FORT SMITH, Ark. — Don Mantooth still has achy joints, brain fog and chest pain. But it's his breathing, he credits to his "therapy angels" at Baptist Health-Fort Smith and their pulmonary specialists that have kept him going while he battles long-haul COVID.
Mantooth was diagnosed with COVID in July of last year shortly after his wife contracted the virus. Both went to the hospital. His wife was able to leave with no long-term effects. However, a 15-day stint in the hospital left Mantooth learning how to walk and breathe again.
He tells 5NEWS that with the aid of his wife and in-home nurses, he eventually regained strength but still found himself "putting milk in the microwave and cereal in my coffee cup" due to brain fog related to a lack of oxygen.
Mantooth had to use an oxygen tank to keep his levels up. After a few months, his doctor saw improvement and got him into pulmonary rehabilitation at the Baptist Health Marvin Altman Fitness Center. It's here Mantooth has learned how to get his breath back.
"You learn how to use your diaphragm to breathe and I do that every day," Mantooth said. "It does well enough to keep my oxygen where I don't have to have a bottle but I still can't do a whole lot."
Scar tissue on his lungs and the signs of fibrosis are challenges he works to overcome. Thankfully, he has a little help.
"I call them my therapy angels, the therapy angels in rehab help me get to a point where I can breathe again," Mantooth said.
His "angels" have him walk 15 laps around the track and use exercise machines to build up his cardio and expand his chest cavity. While it might not seem like a lot of effort for some, every step makes a difference for Mantooth.
He says going upstairs used to feel like "somebody holding their hand over your mouth and pinching your nose, you just can't get enough oxygen." But rehabilitation is keeping his airways open.
A recent test has his doctor worried the damage to his lungs is getting worse, but time will tell.
Dr.

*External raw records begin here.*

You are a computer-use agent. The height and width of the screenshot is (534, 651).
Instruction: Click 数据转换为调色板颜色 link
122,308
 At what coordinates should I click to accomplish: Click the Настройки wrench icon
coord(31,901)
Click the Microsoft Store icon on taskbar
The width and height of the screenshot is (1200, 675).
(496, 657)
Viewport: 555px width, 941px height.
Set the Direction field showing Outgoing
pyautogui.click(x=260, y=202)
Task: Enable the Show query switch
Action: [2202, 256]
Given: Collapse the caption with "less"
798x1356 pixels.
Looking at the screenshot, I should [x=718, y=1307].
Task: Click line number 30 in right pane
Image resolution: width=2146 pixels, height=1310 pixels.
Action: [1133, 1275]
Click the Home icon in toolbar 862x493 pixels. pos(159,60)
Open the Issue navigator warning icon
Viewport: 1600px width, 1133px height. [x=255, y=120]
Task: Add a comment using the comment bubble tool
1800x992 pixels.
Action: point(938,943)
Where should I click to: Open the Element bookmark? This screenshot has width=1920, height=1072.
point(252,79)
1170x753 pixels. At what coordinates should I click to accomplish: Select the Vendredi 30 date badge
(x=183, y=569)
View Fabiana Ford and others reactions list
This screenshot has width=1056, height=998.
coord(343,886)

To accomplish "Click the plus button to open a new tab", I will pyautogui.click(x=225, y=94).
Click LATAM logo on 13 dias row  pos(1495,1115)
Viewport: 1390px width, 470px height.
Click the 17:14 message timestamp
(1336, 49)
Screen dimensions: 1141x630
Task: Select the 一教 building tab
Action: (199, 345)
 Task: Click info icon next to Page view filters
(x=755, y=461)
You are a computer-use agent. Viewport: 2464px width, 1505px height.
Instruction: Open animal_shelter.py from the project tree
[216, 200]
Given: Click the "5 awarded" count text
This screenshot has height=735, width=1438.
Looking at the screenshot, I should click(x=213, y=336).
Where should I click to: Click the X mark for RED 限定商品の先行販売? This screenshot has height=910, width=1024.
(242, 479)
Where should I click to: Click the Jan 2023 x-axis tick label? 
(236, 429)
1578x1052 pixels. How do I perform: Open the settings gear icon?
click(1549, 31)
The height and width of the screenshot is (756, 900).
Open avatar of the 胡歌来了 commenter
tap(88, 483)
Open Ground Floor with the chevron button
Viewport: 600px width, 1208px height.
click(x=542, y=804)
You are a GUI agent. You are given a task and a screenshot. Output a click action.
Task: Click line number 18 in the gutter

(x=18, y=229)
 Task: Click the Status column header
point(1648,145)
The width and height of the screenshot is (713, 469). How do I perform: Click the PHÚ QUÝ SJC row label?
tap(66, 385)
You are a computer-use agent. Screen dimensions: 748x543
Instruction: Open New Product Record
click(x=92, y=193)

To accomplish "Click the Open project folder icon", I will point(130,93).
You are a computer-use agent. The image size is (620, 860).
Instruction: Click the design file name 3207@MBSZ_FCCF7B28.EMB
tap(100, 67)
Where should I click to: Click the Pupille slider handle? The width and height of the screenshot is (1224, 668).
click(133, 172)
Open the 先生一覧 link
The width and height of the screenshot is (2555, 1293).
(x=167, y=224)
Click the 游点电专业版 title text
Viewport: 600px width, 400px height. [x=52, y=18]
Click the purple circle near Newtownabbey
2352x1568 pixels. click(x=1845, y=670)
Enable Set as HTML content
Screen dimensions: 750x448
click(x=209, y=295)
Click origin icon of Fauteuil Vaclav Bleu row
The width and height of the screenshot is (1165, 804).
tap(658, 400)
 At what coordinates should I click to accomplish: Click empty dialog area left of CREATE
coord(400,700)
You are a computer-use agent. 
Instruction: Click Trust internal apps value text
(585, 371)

Adebayo Fasanya is one of the pulmonologists at Baptist Health and he says cases of long-haul COVID vary from person to person.
"It's so different between people, you can just get a generalized idea based on age and things like that, but overall, there is no real answer to that," says Dr. Fasanya.
With things different between COVID long-haulers, that recent test for Mantooth really could change with time. Not enough research has been done to see what can happen from person to person as time goes on.
COVID might have taken away a job Mantooth loved, but his new job, with the help of his angels, has given him a new lease on life.
"You gotta put in the effort and you gotta be driven and have something inspire you to get better," says Mantooth.
His message to anyone else struggling with their own long-haul symptoms is to keep up the effort and take things one breath at a time.
"Just keep working at it, you can't stop, you can't give up," said Mantooth. "If you give up, you're done."